Cognizant shares climbed $2.09, or 3.89 percent, to $55.89 Wednesday morning. Cognizant announced its earnings and deal with Elliott Management before the market opened.

Elliott Management said in late November that it had taken a 4 percent stake in Cognizant, and called on the solution provider to buy back $2.5 billion in shares to drive up the company's stock price and shake up its board of directors, where more than half of the seats had been filled by the same people for more than nine years.

D'Souza said Cognizant will look into pivoting away from some aspects of its core business that do not meet the company's desired margin profile. While that might result in a dip in Cognizant's revenue, D'Souza said that should be offset by above-average growth on the digital side of the business.

At the same time, D'Souza reminded investors that Cognizant's core business is critical to being part of its customers' digital futures since most are building their new digital capabilities on the backbone of Cognizant's traditional systems.
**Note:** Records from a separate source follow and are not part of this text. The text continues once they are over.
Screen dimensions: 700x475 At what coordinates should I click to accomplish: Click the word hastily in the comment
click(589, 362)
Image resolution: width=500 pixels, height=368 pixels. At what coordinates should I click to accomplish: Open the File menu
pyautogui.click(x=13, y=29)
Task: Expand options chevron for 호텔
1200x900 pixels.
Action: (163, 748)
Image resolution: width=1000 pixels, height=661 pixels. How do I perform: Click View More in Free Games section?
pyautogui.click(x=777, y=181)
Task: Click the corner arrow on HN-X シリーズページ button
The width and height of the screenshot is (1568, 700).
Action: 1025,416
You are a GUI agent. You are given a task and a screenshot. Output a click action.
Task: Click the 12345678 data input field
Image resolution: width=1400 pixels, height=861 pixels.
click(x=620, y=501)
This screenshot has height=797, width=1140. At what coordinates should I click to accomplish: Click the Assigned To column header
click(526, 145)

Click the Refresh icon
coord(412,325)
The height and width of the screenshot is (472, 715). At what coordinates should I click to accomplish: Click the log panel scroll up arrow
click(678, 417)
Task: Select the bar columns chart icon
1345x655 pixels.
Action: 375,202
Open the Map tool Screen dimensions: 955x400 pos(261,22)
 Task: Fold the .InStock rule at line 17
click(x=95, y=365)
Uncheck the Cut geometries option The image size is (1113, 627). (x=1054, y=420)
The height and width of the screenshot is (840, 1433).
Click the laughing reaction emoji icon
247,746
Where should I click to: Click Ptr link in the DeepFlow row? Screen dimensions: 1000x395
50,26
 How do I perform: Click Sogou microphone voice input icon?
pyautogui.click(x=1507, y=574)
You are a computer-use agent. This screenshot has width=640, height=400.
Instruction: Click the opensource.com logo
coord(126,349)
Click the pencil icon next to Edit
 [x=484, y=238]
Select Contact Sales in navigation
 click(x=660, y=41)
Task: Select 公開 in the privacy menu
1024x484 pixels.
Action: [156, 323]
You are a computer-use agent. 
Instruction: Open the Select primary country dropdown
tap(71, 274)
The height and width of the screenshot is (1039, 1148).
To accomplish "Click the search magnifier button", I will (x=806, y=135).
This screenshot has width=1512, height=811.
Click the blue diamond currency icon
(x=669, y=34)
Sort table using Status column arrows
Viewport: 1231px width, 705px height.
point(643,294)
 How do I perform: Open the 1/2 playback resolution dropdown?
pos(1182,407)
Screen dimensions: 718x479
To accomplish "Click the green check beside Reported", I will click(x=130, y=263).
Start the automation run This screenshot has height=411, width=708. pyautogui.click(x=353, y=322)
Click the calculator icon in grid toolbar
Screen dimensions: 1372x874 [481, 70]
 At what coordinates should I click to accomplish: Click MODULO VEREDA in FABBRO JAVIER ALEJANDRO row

In future quarters, D'Souza said Cognizant will focus on tuck-in acquisitions that will give the company more technology, industry-based or geographic capabilities. Cognizant purchased two companies in its most recent quarter, and D'Souza said the company's pace of acquisitions should continue at or above that level going forward.

Elliott Management had been calling on Cognizant to use 25 percent of its annual U.S. free cash flow as well as $1 billion in foreign cash to fund a steady pace of 14 attractive tuck-in acquisitions.

Cognizant saw sales in the quarter ended Dec. 31 jump to $3.46 billion, up 7.1 percent from $3.23 billion a year ago. That fell short of Seeking Alpha's projection of $3.49 billion.

Net income dipped to $416 million, or 68 cents per diluted share, down 1.9 percent from $424 million, or 69 cents per diluted share, last year. On a non-GAAP basis, though, earnings jumped to 87 cents per diluted share, up 8.8 percent from 80 cents per diluted share a year ago. This edged out Seeking Alpha's earnings estimate of 86 cents per share.

On a full-year basis, sales rose to $13.49 billion, up 8.6 percent from $12.41 billion a year ago. Net income, however, fell to $1.55 billion, or $2.55 per diluted share, down 4.4 percent from $1.62 billion, or $2.65 per diluted share, last year.

Cognizant's financial services segment saw 3.5 percent year-over-year sales growth to $1.35 billion as an increased focus on digital, cloud, automation and application development was offset by continued macroeconomic challenges, according to Cognizant President Rajeev Mehta.

Health-care segment sales grew 5.6 percent from $1.01 billion due to a slight uptick in discretionary spending around digital transformation and value-based initiatives, Mehta said.

Sales for Cognizant's retail, manufacturing and logistics segment increased 12.6 percent to $688 million. And sales from all other operations improved 14.6 percent to $415 million.

On a geographic basis, Cognizant's North American sales increased 7.2 percent to $2.72 billion, while sales from Continental Europe skyrocketed 21.9 percent from $262 million due to the ramp-up from recent wins in Germany, France and the Nordics, Mehta said. Sales in the United Kingdom, however, fell by 10.8 percent to $273 million.

Revenue from the rest of the world increased 17.8 percent to $212 million due to an acceleration in digital transformation initiatives among customers, Mehta said.

For the coming quarter, Cognizant expects to deliver non-GAAP diluted earnings per share of at least 83 cents per share on sales ranging between $3.51 billion and $3.55 billion.